Après mon échec au bac, j’ai cherché du travail. En novembre 1988, je suis rentré à la Société de galvanoplastie industrielle, spécialisée dans les traitements de surface. J’y travaille toujours. J’ai appris le métier sur le tas. Je suis contrôleur de traitement BF5, un procédé breveté d’oxydation anodique chromique, utilisé pour les pièces dans l’aéronautique. Je gagne 1 800 euros par mois avec les primes.

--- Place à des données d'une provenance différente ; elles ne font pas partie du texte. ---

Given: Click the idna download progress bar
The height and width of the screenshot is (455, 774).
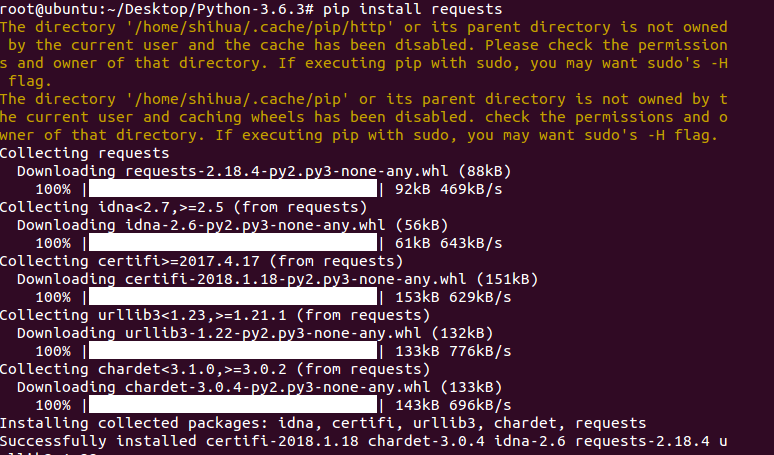Looking at the screenshot, I should (x=232, y=243).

Dans une PME, les possibilités d’évolution et de formation sont limitées, je suis resté au niveau ouvrier.

Après toutes ces années, tout le monde me connaît – je suis élu CFDT – et m’appelle “Momo”. Augmentations de salaires, prime pour les postes difficiles, réduction des inégalités entre hommes et femmes… Avec mes collègues syndiqués, nous avons quand même réussi à obtenir des avancées dans la boîte.

Quand je regarde le chemin parcouru, je me dis que, finalement, j’ai en partie réussi ma vie. Mes enfants sont armés pour tracer leur route. La mienne est celle d’une enfance marocaine à la campagne, avec la figure de mon grand-père m’attendant à l’ombre d’un arbre. L’école était à sept kilomètres de la maison et il ne voulait pas, une fois mes camarades rentrés chez eux, que je fasse le dernier kilomètre seul. Je l’ai revu pour la dernière fois en 1979. Il est mort cinq ans plus tard, sans que je puisse lui dire au revoir.